About this task:
Would you please copy every line from the records that contains the word "column"?

Provided entries Block Start

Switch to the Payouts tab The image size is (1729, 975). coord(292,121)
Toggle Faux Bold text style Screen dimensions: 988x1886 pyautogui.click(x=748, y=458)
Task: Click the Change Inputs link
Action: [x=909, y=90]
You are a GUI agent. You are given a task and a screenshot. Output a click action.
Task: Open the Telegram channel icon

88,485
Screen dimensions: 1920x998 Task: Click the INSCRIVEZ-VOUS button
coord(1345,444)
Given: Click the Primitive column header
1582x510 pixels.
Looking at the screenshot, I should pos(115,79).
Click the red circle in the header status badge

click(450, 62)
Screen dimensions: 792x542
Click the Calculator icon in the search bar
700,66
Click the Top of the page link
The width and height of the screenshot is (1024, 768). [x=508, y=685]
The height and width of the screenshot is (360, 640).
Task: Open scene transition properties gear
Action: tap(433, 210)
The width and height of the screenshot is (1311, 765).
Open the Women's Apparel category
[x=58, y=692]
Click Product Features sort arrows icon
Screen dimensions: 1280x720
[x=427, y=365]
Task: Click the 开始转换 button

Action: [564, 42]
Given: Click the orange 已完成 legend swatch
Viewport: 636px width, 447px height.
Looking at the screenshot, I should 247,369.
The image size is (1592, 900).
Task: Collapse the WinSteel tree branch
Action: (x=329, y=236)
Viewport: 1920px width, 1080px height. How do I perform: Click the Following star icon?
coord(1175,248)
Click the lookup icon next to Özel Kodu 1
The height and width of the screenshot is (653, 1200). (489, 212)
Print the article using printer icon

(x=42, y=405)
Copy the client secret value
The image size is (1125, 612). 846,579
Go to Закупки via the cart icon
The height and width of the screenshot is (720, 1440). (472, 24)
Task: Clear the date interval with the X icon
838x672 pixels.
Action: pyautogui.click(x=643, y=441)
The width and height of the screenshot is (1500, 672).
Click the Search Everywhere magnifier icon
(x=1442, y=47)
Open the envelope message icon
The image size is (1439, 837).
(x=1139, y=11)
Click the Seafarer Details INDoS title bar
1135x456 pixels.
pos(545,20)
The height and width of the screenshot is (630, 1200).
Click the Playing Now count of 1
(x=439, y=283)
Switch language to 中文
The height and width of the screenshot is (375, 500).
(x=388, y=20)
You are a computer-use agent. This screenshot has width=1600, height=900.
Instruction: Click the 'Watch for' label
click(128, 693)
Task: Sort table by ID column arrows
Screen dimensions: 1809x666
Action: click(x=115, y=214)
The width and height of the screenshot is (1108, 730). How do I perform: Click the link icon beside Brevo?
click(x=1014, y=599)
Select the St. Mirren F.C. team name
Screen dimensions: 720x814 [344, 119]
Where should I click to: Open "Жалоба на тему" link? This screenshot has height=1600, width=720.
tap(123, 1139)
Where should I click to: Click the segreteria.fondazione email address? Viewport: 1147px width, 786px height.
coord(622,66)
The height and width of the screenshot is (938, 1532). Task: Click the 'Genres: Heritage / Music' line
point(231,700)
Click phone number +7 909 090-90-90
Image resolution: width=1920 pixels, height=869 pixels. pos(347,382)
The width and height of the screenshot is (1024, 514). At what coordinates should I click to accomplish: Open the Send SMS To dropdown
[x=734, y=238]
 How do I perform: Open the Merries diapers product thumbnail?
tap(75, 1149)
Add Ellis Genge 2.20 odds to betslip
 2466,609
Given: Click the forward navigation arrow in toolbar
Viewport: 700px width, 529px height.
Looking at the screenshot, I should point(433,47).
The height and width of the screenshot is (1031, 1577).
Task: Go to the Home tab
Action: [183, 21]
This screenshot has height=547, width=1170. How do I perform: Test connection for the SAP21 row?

Provided entries Block End

Solution for this task:
Given: Click the Primitive column header
Task: Sort table by ID column arrows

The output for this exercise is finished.